I drove back to the intersection where I crashed today. It has been just over two weeks. There’s a slight variation in the road surface that may have initiated my front wheel wobbling, and it’s perceptible in a car, so I presume it’s equally noticeable on a bike, and it makes sense to me that if I wasn’t really paying attention and wasn’t familiar with the road, I can see how it might have been a culprit. I want to believe that, but in truth it’s such a benign road characteristic that it doesn’t add up. And as I stand there, right at the stop sign, I can almost feel the same way I felt when I was there, as I pulled away that day. Not really with it. Kind of seeing things happen, but not in control of them.
There’s a bloody rag off to the side of the road. I have no recollection of that whatsoever. I so strongly do not remember it that it has to be completely coincidental. Why would it be though. I have no idea.
I also have zero memory of the first mile I rode away from the crash. Driving down that road was like driving down a road I had never seen before. In fact, driving that road to get to the intersection, I nearly turned around because I was sure I had taken a wrong turn somewhere. Then I stuck it out for a few minutes and there was the spot, just up a hill.
My road rash has healed, but the shoulder is still very painful. Dull, lingering aching pain. I’m supposed to be taking a muscle relaxer for it, but I can’t, given the head injury. So I suffer. Tylenol and Advil have no effect on it; it’s interesting. I do understand the need for medications that suit this particular type of injury. I just don’t want to take them. I got a massage yesterday and it seems to have helped. She described my shoulder as “a mess”.

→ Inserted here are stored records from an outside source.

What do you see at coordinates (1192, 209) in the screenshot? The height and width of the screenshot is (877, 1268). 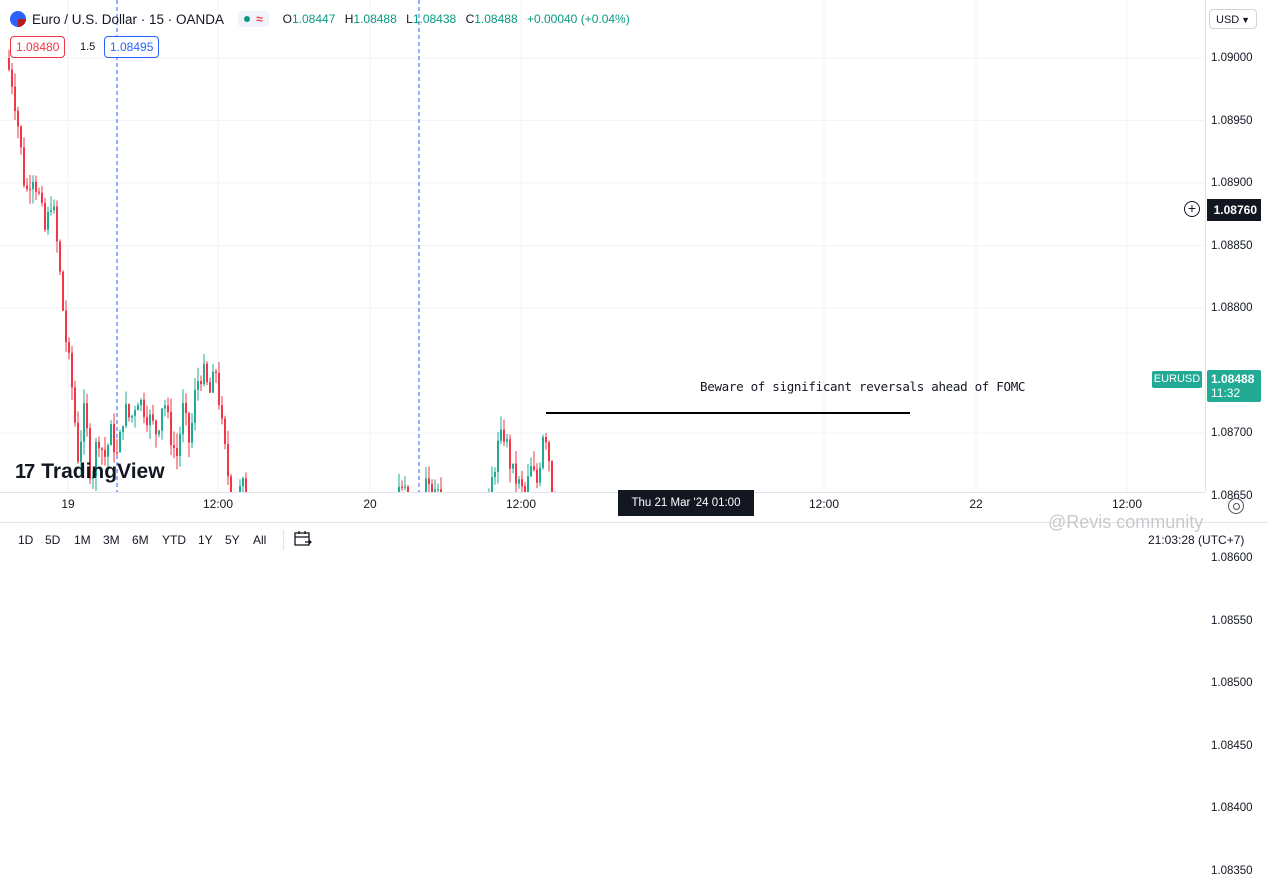 I see `add-alert-plus-icon: +` at bounding box center [1192, 209].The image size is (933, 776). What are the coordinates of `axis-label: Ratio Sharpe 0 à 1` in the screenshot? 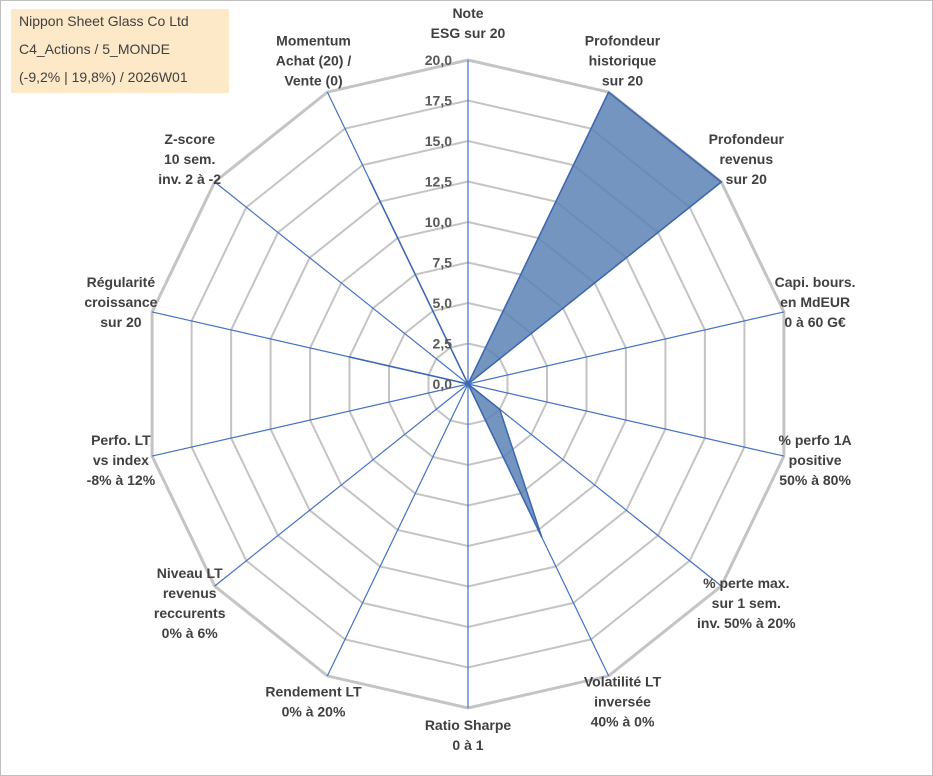 It's located at (468, 735).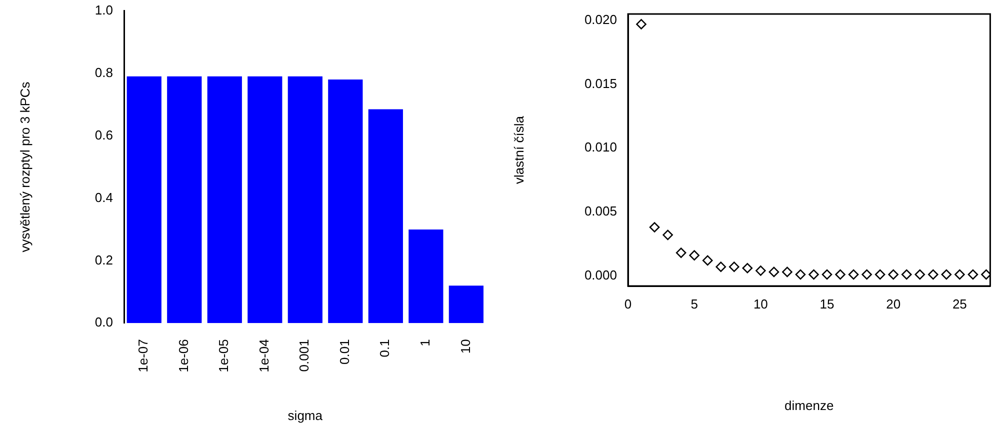 The width and height of the screenshot is (996, 428). What do you see at coordinates (104, 322) in the screenshot?
I see `y-tick-label: 0.0` at bounding box center [104, 322].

The crash was a freak event that could not have been avoided. So it is probably mildly irrational to say “oh I am never going to ride a bike again”.
That said, there are certainly types of riding that I cannot do again, because the propensity for hitting my head in some of those types of riding is much, much higher. And there is little doubt in my mind that these minor cognitive issues I am experiencing as a result of concussion #5, they will be amplified in the next hit to the head. These things will change you. They will change the way you value basic things, like having a simple conversation, or using a phone, or working near the light of a lamp. Or being able to drive yourself to your job. You become dependent on others in a way that is absolutely unnecessary under ordinary circumstances, and it is beyond frustrating.
My primary care doctor has recommended that I not ride a bike again. I think it’s reasonable to believe I should never race cyclocross, or participate in a road race or criterium again. Other disciplines, I have to think hard about as they do not seem to have as easy an answer as those.
Whatever I end up getting back into, I have already ordered a new helmet – a POC Octal AVIP MIPS. It looks like the safest fucking thing I could strap to my head at the moment. But I don’t forsee being focused and energetic enough to ride a bike for, I have no idea, some period of time that is not days. Weeks.
I am expecting to have recovered hopefully fully, if not very close to, by my first neurology appointment in early July. I’ve improved a lot since the days following the accident, but it has been very, very slow progress. Each day waking up, hoping your head feels different today, better. It doesn’t, and you know it’s another day; another day to have to navigate.
I’m about done for tonight, I actually got through more of this than I thought I would today. It’s late and I will pay for this tomorrow but it was worth writing it down.